**What the task asks**
According to the news report on essential tremor, how much does similar private treatment cost?

**Extracted text**
= = = = =

New NHS treatment could help people suffering with neurological disorder known as essential tremor

  • Video report by ITV Anglia's Matthew Hudson

A pioneering new treatment using high intensity ultrasound waves could help hundreds of thousands of people suffering with a life changing neurological disorder known as essential tremor.

Essential tremor is movement disorder affecting up to a million people that causes involuntary and rhythmic shaking.

It is eight to 10 times more common than Parkinson's disease and can affect any part of the body, but the trembling occurs most often in your hands.

The severity of the essential tremor can also vary from patient to patient and it can manifest any age from my birth.

A new treatment for essential tremor available on the NHS works by focusing high intensity ultrasound waves to destroy a very small targeted area in the middle of the brain which is responsible for the tremor, whilst minimising risk to surrounding tissue.

Keith Pearson a musician from Cambridgeshire was among the first to benefit from this revolutionary treatment.

Mr Pearson suffered from uncontrollable tremors in his hands which dramatically effected his musicianship and blighted every aspect of his life.

But since having the treatment he's back playing the banjo.

Mr Pearson said: "To be able to play again is just a gift from wherever gifts come from. It's fabulous. I can't really describe it.

"It's like if you've not been able to walk and suddenly you can walk, it's like that."

The transformation in Mr Pearson's condition came after he became only the second NHS patient to receive the new non-invasive treatment. Similar private treatment costs around £23,000.

= = = = =

**Recorded information**
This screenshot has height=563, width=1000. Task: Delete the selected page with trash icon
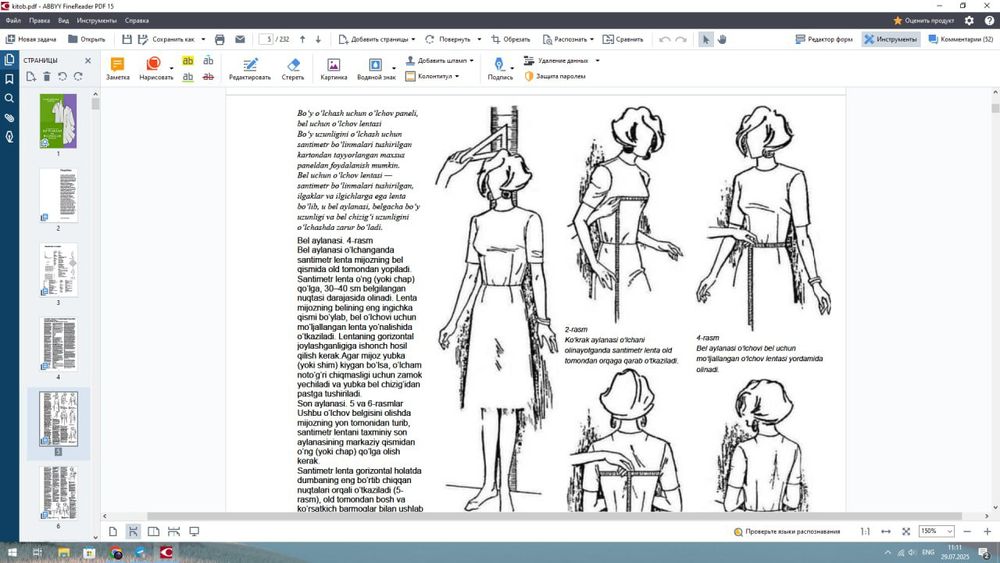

= = = = =

**Exercise response**
Around £23,000.